Am nächsten Morgen segelten die Barken des Battany und des Said weiter stromauf – zu den Eremiten.

Man wollte auf Abu Hischams Wunsch zunächst den Eremiten die große Kunde vom Bunde der lauteren Brüder überbringen.

Abu Hischam schwamm in Seligkeit.

Sein Herzenswunsch war erfüllt.

Das Frühstück mundete den lauteren Brüdern sehr – sehr gut.

Es gab Fleischpasteten und kalten Bratfisch, Pfirsiche, Oliven und Weintrauben, afrikanische Schotentorte und Marzipan.

Und man trank roten Kufa-Wein.

Beim Wein erhitzten sich die Gemüter.

Die lauteren Brüder waren nahe dran, sich zu zanken – zankten sich wirklich.

Sie zankten sich über ein paar Verse des Abu Nuwâs, was in der guten Gesellschaft Bagdads zu jenen Zeiten durchaus nicht selten vorzukommen pflegte.

Die Verse des Abu Nuwâs, die den Zankapfel bildeten, lauteten:

»Ich sagte einst zu einer kleinen Süßen,
In deren Hand ein Bündel von Narzissen:
›Von Dir zu scheiden ist das Schändlichste der Welt!‹
Und sie: ›Viel schändlicher zu lieben ohne Geld!‹«

Die Stimmung ward sehr übermütig – derbsinnlich – zotig – nicht grade sehr zart – im Gegenteil.

Es hagelten die bösen Witze so dicht wie die Pfeile in einer Schlacht gegen die Christenhunde und die anderen Ungläubigen.

Die drei Weiber taten zuweilen so, als hielten sie sich die Ohren zu.

Die Tarub bekam am meisten zu hören.

Safur mußte seinen ganzen Witz zusammennehmen, um sie zu schützen.

Die beiden Dicken – Kodama und Osman – lachten, daß ihnen die dicken Schweißtropfen über die dicken braunen Pustwangen rollten, die immer glänzender zu werden schienen.

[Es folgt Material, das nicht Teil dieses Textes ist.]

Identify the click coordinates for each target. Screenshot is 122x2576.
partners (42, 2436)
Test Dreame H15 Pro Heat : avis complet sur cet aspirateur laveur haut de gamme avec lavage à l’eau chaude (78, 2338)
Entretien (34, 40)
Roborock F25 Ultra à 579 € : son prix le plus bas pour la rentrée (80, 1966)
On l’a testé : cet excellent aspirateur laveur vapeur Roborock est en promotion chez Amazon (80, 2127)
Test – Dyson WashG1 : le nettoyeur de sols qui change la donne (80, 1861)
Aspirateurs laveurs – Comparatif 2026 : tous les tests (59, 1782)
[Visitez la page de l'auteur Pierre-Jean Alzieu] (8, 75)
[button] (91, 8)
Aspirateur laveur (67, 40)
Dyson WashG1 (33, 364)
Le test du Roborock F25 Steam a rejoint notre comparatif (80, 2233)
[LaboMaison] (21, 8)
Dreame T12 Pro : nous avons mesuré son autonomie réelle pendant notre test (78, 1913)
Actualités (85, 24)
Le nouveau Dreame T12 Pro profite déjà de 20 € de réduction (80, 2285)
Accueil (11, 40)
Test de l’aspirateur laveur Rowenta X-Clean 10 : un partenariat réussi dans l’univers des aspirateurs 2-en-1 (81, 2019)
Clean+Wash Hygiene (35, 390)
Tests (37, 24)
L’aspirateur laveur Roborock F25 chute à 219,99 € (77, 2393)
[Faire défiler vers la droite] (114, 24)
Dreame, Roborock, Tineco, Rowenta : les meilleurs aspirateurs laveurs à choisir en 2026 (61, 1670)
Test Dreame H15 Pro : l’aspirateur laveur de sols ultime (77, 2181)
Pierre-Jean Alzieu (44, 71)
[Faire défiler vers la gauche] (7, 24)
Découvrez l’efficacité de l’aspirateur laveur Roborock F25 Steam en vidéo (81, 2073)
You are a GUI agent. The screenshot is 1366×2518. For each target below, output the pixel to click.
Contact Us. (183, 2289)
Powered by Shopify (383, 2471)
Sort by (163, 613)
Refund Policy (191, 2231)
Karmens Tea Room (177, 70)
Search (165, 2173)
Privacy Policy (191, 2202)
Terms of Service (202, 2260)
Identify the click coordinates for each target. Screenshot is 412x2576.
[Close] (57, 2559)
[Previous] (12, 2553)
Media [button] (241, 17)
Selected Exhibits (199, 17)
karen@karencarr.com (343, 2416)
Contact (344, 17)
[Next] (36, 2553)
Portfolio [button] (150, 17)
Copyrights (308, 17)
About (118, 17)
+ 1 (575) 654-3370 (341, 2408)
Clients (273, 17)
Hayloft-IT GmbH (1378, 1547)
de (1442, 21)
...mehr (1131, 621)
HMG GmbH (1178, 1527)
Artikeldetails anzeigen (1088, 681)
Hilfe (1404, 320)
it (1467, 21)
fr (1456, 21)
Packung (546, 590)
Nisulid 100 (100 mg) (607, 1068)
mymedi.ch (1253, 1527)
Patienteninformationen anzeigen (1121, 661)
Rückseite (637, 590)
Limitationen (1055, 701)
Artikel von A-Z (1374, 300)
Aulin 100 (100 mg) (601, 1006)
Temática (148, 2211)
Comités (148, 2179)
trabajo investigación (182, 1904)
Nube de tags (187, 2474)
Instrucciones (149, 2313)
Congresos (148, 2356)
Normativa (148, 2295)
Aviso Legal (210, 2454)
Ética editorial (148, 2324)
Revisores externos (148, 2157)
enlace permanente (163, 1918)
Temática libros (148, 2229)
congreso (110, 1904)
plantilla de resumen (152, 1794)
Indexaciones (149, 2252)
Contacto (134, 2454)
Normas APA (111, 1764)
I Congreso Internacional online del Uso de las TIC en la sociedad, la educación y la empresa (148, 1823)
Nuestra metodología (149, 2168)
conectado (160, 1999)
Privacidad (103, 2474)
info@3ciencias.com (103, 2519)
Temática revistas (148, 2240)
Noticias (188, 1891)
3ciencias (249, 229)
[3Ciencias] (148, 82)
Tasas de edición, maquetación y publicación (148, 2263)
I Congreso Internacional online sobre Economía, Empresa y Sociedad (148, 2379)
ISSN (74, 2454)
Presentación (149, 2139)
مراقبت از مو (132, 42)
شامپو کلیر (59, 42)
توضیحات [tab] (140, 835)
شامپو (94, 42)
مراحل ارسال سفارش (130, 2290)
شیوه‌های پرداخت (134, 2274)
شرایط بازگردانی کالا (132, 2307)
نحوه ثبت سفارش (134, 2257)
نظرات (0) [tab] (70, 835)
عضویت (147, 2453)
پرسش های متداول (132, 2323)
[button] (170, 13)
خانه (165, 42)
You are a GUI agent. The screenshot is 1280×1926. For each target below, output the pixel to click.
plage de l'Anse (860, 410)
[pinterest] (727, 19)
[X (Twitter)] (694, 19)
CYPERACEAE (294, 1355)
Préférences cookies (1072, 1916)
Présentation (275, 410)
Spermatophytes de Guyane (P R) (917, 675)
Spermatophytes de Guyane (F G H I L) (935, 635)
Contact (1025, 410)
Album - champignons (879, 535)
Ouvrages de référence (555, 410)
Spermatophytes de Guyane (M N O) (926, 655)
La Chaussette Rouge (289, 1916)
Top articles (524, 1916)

Der alte Jakuby unter seinem hellila Turban kicherte wie ein verschämtes Mädchen.

Battanys Unterlippe wurde sehr dick.

Said tat immer so, als verstände er Alles – was einen sehr drolligen Eindruck machte, wenn die Witze sich gegen ihn selber richteten.

Ich will dieses Morgengespräch nicht näher beleuchten.

Die Sonne stand sehr hoch.

Der Prophet Abu Maschar achtete nicht auf das Gelächter der Andern, er hörte sich mit dem alten Suleiman – mehr vorn in der Barke – die begeisterten Erörterungen des Abu Hischam an, der wie gewöhnlich nicht müde wurde, über die Ziele und Pläne des großen Geheimbundes zu reden.

Immer wieder klangen von des Philosophen Lippen die beiden Worte:

»Lautere Brüder!«
»Lautere Brüder!«

Währenddem sang die weiße Abla, die sich mit einem großen weißen Federfächer sorgsam vor den Strahlen der Sonne schützte, eine südarabische Volksweise, die so recht in die angeheiterte Laune der »lauteren« Brüder hineinpaßte.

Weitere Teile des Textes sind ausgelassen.